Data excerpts
*** Block opens ***

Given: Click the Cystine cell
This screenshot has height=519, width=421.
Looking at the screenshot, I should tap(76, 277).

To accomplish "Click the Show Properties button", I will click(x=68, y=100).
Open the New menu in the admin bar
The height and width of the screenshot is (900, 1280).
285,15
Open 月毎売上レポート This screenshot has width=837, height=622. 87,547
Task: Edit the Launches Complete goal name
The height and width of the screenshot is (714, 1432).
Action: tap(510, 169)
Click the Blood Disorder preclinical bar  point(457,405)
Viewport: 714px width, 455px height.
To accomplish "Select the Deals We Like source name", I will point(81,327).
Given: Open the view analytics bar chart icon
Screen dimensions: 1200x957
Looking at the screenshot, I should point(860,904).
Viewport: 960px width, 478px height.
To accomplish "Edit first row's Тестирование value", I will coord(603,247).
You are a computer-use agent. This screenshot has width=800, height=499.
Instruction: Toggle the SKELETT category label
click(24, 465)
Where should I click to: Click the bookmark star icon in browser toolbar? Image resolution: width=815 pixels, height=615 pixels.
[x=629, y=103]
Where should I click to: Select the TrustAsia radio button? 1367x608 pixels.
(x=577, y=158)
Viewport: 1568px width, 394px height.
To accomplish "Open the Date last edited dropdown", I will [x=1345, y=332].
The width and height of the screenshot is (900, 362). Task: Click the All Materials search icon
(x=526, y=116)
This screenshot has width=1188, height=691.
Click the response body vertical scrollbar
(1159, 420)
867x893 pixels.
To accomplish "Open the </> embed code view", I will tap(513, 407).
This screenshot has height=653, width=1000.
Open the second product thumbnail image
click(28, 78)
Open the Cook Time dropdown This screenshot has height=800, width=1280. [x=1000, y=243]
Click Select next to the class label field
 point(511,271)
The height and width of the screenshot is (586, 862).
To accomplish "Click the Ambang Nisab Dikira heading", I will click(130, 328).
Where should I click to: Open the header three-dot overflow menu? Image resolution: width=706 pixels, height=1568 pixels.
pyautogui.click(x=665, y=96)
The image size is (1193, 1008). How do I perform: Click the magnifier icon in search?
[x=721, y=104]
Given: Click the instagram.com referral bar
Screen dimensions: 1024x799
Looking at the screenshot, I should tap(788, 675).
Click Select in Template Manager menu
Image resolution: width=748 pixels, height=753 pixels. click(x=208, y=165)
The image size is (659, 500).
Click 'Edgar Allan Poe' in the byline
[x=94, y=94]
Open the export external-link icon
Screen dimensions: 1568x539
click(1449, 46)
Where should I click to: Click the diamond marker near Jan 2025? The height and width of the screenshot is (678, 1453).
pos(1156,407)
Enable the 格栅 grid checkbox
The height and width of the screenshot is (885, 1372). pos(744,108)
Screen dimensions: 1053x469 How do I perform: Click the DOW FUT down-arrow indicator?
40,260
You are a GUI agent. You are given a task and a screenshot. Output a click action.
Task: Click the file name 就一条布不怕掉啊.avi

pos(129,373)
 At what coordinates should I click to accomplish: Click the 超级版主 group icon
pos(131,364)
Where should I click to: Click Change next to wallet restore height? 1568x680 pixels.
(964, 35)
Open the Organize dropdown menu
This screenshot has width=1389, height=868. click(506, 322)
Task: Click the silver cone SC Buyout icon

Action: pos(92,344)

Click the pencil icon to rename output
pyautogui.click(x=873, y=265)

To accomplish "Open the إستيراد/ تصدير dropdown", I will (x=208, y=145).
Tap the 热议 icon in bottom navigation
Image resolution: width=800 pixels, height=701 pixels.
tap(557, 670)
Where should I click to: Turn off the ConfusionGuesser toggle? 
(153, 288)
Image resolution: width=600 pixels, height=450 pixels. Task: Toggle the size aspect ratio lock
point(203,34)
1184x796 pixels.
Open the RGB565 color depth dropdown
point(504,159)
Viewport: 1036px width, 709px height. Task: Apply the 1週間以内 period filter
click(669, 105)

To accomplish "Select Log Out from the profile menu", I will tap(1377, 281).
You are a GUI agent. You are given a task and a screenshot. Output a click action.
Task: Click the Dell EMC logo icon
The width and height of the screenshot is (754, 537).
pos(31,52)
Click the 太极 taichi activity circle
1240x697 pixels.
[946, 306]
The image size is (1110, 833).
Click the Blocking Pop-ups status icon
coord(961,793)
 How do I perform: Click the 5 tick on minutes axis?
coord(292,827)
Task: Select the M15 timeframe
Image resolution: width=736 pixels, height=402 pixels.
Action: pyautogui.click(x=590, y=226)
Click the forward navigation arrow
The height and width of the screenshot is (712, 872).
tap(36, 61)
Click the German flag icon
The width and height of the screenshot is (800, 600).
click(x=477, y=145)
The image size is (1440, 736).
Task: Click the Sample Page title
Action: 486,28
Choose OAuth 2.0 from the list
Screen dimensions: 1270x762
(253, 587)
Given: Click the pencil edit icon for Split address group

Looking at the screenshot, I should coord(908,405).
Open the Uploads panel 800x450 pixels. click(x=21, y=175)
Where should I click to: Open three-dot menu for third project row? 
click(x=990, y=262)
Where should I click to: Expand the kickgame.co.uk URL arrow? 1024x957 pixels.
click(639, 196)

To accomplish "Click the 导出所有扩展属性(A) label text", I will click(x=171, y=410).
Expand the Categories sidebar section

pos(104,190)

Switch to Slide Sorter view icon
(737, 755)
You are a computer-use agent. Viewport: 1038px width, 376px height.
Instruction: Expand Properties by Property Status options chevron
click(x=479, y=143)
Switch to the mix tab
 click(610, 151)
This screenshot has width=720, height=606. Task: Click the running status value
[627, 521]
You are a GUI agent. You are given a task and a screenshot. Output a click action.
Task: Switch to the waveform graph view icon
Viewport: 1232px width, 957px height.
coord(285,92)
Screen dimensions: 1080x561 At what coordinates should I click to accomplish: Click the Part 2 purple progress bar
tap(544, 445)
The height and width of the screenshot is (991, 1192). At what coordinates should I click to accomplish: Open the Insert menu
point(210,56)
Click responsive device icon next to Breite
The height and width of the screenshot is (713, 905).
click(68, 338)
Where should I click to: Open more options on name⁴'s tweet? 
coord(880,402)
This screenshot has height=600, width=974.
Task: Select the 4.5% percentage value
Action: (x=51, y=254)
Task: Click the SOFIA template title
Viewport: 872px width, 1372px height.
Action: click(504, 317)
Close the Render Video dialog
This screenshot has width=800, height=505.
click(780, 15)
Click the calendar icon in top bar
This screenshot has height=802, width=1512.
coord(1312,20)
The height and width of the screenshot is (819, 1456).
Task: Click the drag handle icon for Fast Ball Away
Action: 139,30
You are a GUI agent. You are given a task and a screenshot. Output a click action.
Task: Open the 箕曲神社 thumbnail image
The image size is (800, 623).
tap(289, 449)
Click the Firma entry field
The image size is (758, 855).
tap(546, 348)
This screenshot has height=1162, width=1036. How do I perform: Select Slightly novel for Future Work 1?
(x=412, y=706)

*** Block closes ***

Problem: Give back exactly the lines above, from the line containing "Switch to the mix tab" through the line containing "Task: Click the SOFIA template title", with both end lines and nothing more.

Your solution:
Switch to the mix tab
 click(610, 151)
This screenshot has width=720, height=606. Task: Click the running status value
[627, 521]
You are a GUI agent. You are given a task and a screenshot. Output a click action.
Task: Switch to the waveform graph view icon
Viewport: 1232px width, 957px height.
coord(285,92)
Screen dimensions: 1080x561 At what coordinates should I click to accomplish: Click the Part 2 purple progress bar
tap(544, 445)
The height and width of the screenshot is (991, 1192). At what coordinates should I click to accomplish: Open the Insert menu
point(210,56)
Click responsive device icon next to Breite
The height and width of the screenshot is (713, 905).
click(68, 338)
Where should I click to: Open more options on name⁴'s tweet? 
coord(880,402)
This screenshot has height=600, width=974.
Task: Select the 4.5% percentage value
Action: (x=51, y=254)
Task: Click the SOFIA template title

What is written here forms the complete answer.